Listed entries
--- START ---
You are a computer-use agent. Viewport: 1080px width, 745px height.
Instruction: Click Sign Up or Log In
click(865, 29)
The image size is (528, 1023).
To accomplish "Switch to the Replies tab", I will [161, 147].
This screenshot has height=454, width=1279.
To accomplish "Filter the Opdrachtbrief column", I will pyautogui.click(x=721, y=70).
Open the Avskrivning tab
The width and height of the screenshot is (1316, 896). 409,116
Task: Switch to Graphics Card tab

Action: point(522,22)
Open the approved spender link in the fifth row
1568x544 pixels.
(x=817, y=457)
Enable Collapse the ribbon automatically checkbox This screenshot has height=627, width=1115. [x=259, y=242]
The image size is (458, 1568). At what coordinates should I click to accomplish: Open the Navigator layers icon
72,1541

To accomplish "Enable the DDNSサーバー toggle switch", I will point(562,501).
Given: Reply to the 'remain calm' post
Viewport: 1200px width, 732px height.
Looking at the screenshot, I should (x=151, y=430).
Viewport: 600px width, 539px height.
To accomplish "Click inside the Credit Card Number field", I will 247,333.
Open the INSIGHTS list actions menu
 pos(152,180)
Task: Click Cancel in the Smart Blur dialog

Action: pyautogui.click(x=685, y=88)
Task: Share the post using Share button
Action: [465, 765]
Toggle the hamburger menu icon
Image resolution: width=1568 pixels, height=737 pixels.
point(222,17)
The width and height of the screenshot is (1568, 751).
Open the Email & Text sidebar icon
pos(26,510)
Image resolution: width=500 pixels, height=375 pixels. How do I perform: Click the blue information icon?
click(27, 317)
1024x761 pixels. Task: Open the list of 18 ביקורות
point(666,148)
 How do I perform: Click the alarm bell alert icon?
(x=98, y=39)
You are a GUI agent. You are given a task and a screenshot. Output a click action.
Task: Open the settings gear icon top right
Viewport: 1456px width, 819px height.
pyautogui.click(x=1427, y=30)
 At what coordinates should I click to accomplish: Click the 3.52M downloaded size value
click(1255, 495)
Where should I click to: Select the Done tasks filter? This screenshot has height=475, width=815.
--- END ---
In the material above, find each line that has the string "This" and return it.

This screenshot has height=454, width=1279.
Enable Collapse the ribbon automatically checkbox This screenshot has height=627, width=1115. [x=259, y=242]
Where should I click to: Select the Done tasks filter? This screenshot has height=475, width=815.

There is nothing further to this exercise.